Technical information
- Licensing authority: FCC
- Facility ID: 51642
- Class: C0
- ERP: 21,000 watts
- HAAT: 799 meters (2,621 ft)
- Translator: 92.1 K221GL (Prescott)

Links
- Public license information: Public file; LMS;
- Webcast: Listen Live
- Website: KKLD Online

= KKLD =

KKLD (95.9 FM, "The Cloud") is a commercial radio station located in Cottonwood, Arizona, broadcasting to the Flagstaff-Prescott, Arizona area. KKLD airs a classic hits music format syndicated by ABC Radio Network.

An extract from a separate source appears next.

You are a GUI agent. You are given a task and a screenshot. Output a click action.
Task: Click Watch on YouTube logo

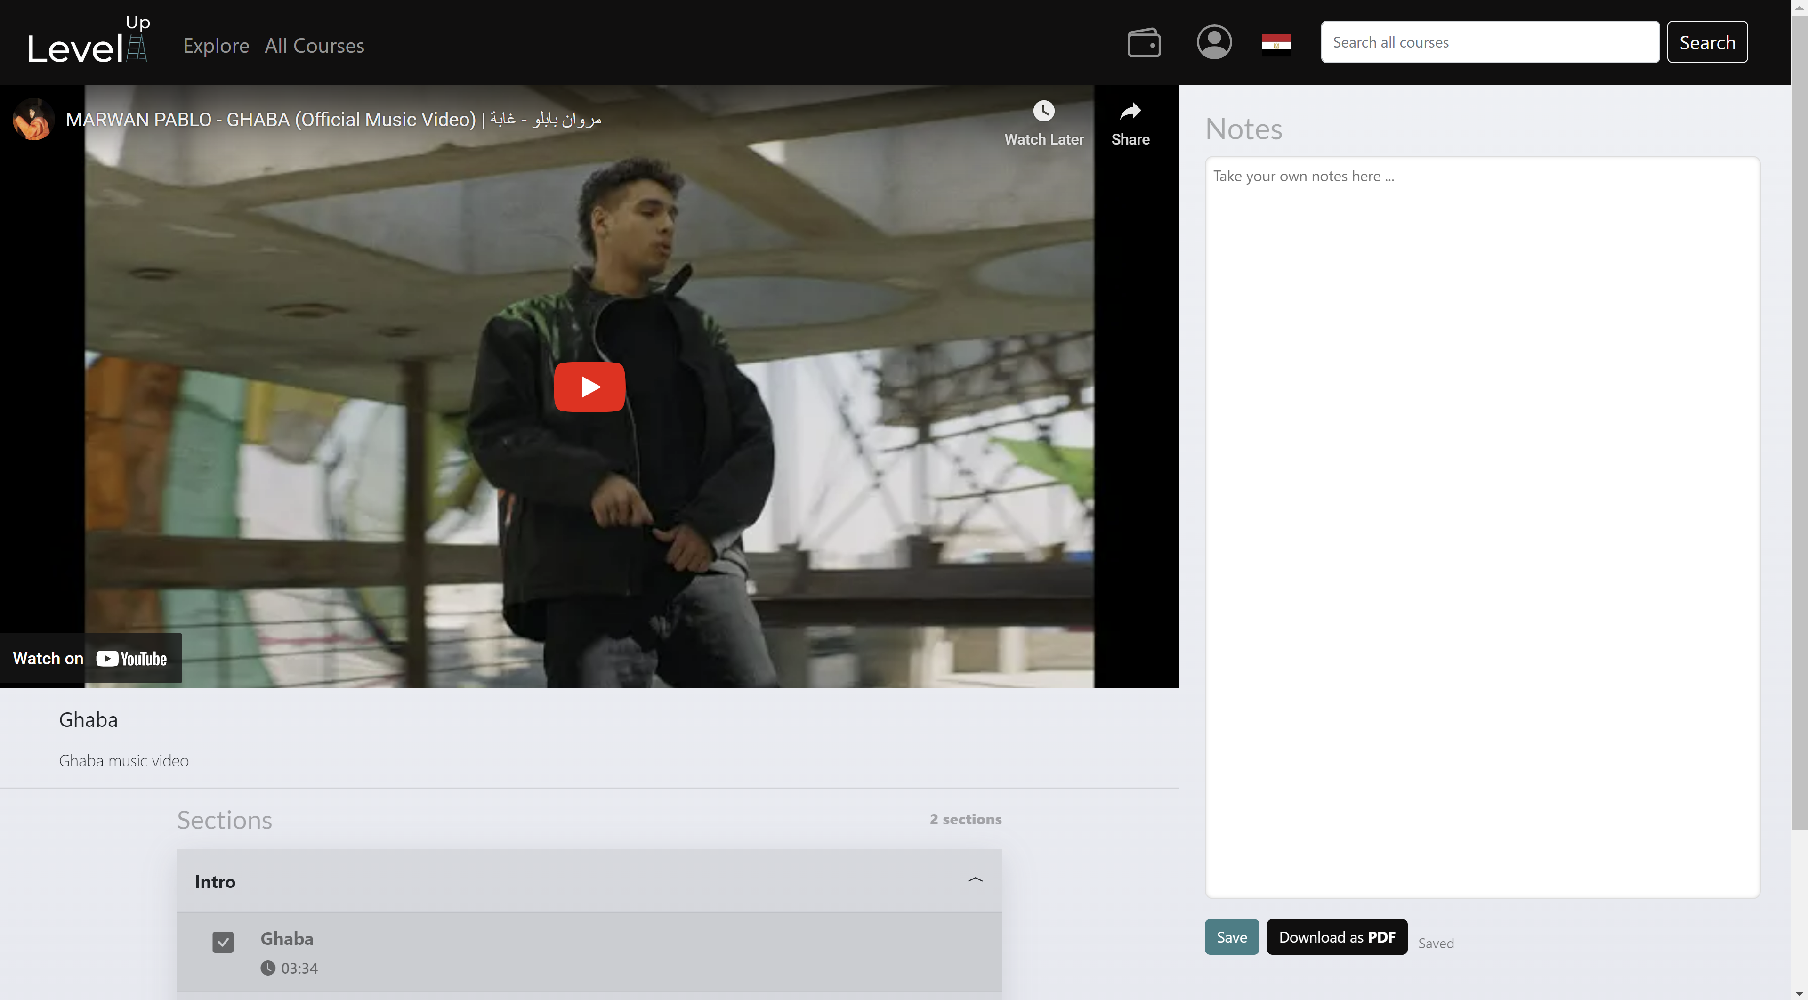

In addition to its usual music programming, through the months of September to December, the station broadcasts the high school football games of the Bradshaw Bears of Bradshaw Mountain High School in Prescott Valley, Arizona. The games are commentated by Matt Showalter.

==History==
Signing on in August 1983 under the call sign KSMK-FM, the station started life with a Top 40/CHR format under the KISS-FM brand. The station dropped Top 40 in 1991 for adult contemporary under the call letters KZGL.

In 1996, the station dropped AC for classic rock retaining its call letters. Two years later in 1998, the station flipped its format to a modern rock music format branded as "The Z" with its slogan "The Total Rock Experience" (primary) or "We Just Suck a Little Less" (secondary). In 2006, the former KKLD call letters and "The Cloud" branding, moved its frequency from 98.3 FM to 95.9 FM and changed its format to a classic hits format.